Mientras esperaba que su perro jadeante se refrescara, su mente viajó a la época en que investigaba fósiles en África. Recordó las ondas trémulas a través de la sabana quemada por el sol, la forma en que la arcilla seca absorbía el calor y lo emitía de vuelta a través de la suela de sus botas. Distintos informes etnográficos leídos años atrás empezaron a inundar su cabeza; hablaban de cazadores africanos que solían perseguir antílopes por la sabana, e indios tarahumara que corrían tras un ciervo hasta que “se les caían las pezuñas”. Lieberman los había despreciado, tomándolos por cuentos chinos, fábulas de héroes de una edad dorada que en realidad no había existido. Pero ahora, empezó a preguntarse…

¿Cuánto haría falta para hacer correr a un animal hasta la muerte?

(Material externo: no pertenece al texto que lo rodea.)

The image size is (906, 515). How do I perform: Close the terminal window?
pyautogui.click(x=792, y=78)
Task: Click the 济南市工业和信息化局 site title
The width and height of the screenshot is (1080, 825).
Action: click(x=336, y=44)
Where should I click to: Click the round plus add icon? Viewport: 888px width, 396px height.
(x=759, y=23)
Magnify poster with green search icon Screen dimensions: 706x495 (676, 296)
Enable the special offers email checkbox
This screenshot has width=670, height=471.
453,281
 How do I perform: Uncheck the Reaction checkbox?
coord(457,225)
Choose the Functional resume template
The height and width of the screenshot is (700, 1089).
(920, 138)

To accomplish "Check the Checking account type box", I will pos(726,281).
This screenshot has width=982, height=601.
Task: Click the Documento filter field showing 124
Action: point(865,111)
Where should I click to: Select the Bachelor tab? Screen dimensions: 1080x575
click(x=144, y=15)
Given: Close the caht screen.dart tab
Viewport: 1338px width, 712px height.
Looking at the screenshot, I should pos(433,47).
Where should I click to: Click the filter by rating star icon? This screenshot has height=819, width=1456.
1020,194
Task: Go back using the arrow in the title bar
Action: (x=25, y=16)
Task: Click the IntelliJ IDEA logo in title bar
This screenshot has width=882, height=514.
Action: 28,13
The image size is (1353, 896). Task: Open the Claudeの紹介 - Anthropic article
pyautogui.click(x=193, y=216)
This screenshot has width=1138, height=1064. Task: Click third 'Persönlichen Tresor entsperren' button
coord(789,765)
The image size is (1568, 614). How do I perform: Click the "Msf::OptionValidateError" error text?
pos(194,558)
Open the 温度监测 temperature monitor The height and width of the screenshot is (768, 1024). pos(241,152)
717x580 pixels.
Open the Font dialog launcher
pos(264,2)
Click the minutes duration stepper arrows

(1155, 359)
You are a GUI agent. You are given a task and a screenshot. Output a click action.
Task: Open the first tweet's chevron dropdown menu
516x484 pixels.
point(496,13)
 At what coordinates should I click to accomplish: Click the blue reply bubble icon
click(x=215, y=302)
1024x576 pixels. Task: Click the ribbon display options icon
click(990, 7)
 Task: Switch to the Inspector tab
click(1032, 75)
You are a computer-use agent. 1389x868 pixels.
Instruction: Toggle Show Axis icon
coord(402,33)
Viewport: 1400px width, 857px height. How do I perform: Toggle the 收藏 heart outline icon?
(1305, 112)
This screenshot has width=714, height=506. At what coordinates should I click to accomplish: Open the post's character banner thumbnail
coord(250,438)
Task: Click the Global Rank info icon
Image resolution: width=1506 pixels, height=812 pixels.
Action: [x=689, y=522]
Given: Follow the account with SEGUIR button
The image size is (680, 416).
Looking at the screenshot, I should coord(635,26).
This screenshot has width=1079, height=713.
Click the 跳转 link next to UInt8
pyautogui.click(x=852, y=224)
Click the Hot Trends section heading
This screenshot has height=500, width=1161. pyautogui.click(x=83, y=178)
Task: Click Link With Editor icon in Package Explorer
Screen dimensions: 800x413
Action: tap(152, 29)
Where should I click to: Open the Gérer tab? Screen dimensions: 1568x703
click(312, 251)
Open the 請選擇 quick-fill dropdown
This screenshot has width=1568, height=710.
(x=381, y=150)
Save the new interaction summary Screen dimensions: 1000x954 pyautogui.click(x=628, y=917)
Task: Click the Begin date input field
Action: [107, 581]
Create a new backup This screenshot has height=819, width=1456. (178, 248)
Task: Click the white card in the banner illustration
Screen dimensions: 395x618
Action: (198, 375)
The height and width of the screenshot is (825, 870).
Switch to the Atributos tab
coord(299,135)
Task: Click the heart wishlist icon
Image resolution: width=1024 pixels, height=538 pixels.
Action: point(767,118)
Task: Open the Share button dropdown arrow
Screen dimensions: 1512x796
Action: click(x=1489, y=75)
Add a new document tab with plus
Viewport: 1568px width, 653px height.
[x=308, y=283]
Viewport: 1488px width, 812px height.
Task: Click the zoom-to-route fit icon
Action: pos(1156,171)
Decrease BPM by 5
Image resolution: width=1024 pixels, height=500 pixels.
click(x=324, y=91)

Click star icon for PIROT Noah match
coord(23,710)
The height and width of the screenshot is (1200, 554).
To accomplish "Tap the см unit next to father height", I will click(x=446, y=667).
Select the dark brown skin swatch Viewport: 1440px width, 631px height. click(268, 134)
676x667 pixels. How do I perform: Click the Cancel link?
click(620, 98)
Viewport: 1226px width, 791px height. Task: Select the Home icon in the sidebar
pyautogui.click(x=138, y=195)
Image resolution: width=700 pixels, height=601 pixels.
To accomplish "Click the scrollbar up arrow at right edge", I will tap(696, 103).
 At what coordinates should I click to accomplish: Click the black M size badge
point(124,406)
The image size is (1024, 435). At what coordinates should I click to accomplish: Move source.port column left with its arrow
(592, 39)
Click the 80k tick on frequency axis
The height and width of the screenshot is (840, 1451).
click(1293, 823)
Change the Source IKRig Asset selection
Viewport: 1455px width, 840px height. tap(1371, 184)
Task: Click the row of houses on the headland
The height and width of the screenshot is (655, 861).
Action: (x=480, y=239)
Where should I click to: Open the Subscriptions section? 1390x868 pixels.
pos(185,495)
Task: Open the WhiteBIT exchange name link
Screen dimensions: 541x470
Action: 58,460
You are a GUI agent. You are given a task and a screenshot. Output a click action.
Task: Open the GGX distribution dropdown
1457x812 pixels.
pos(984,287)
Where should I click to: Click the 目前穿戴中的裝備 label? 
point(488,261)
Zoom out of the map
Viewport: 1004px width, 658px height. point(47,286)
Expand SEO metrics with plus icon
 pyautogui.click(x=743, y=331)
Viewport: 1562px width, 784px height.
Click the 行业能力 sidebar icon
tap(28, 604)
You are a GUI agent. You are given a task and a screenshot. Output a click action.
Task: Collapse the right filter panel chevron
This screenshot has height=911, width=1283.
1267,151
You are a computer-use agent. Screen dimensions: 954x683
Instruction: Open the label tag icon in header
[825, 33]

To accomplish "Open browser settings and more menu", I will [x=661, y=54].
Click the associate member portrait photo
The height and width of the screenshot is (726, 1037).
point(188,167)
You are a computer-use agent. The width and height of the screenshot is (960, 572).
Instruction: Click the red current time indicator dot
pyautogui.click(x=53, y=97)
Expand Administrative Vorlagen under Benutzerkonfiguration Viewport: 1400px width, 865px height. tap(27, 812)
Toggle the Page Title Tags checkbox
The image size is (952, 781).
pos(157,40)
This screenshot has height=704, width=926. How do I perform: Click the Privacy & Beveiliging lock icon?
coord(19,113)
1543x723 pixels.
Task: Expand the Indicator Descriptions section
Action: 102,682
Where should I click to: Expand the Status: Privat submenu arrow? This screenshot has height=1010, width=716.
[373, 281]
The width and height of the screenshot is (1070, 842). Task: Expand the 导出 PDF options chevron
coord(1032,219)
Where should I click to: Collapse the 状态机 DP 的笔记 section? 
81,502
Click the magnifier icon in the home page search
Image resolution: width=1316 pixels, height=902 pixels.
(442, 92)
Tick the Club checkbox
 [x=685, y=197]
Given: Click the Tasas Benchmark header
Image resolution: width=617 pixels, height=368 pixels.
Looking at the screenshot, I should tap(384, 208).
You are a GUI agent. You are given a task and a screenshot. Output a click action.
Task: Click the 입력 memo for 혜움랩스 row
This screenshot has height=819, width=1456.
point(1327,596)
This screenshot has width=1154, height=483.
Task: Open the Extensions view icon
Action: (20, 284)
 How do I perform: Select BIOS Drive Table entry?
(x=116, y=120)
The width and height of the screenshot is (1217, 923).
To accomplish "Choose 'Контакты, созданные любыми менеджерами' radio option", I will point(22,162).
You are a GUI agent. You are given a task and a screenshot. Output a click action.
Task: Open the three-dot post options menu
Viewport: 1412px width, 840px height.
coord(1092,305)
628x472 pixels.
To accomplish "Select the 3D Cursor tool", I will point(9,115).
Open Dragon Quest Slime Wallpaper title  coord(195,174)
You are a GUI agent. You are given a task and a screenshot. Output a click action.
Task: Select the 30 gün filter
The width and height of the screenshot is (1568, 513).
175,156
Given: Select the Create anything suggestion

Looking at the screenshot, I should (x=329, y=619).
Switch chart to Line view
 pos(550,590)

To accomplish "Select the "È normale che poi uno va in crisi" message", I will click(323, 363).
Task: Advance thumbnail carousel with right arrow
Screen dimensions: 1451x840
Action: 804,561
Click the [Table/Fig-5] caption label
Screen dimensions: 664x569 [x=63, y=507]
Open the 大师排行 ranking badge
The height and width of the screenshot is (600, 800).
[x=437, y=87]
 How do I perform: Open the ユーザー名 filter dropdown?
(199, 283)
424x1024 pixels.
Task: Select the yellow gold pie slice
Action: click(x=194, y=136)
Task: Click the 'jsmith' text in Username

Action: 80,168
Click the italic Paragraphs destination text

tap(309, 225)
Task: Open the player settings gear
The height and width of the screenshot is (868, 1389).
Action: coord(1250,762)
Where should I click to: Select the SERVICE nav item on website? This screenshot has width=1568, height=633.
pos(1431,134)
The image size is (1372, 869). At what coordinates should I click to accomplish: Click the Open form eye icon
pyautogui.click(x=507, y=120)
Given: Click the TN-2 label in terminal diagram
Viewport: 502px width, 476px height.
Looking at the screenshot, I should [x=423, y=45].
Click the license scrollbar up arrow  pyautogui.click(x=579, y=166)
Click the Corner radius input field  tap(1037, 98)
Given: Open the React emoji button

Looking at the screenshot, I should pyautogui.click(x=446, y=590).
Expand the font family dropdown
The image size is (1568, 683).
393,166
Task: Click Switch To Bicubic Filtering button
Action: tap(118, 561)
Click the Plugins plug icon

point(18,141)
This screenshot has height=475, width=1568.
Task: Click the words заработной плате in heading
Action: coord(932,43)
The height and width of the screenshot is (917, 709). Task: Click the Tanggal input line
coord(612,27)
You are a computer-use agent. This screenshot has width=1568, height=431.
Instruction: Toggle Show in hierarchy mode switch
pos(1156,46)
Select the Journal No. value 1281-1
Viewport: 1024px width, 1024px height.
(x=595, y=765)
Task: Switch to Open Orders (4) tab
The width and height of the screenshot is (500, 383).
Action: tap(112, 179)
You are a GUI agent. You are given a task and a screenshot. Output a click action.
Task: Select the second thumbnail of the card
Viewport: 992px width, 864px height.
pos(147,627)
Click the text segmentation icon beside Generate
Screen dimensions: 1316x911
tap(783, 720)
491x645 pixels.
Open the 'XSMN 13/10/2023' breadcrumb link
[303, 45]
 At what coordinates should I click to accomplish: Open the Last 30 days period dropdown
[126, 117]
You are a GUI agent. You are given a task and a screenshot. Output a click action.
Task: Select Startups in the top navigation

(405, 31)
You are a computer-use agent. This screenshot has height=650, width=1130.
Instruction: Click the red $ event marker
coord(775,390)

Afortunadamente, los laboratorios de biología de Harvard eran los mejores del mundo en lo que a investigación locomotora respecta (como su disposición a insertar un termómetro en el trasero de un guepardo había dejado claro), así que toda la información que Lieberman necesitaba se encontraba al alcance de su mano. Cuando regresó a la oficina, empezó a hacer cálculos.
Vamos a ver
, pensó. Un corredor decentemente en forma promedia tres o cuatro metros por segundo. Un ciervo corre casi al mismo ritmo. Pero aquí estaba el truco: cuando un ciervo quiere acelerar a cuatro metros por segundo, tiene que pasar a un paso de respiración agitada,
mientras que un humano puede ir a la misma velocidad y continuar como si siguiera trotando
. Un ciervo es mucho más rápido galopando, pero nosotros somos más rápidos trotando; así que cuando a Bambi empieza a agotársele el tanque de oxígeno, nosotros recién estamos empezando a agitarnos.

Lieberman siguió investigando y encontró una comparación aún más elocuente: la máxima velocidad de galope para la mayoría de caballos es 7,7 metros por segundo. Pueden aguantar ese ritmo durante unos diez minutos, luego tienen que desacelerar hasta 5,8 metros por segundo. Pero un maratonista de primer nivel puede trotar durante horas a un ritmo de seis metros por segundo. El caballo saldrá disparado de la línea de partida, como Dennis Poolheco había descubierto en la carrera Hombre contra Caballo, pero con suficiente paciencia y distancia, podremos reducir la ventaja. Ni siquiera hace falta ir rápido, descubrió Lieberman. Todo lo que hay que hacer es no perder de vista al animal, y al cabo de diez minutos le darás caza.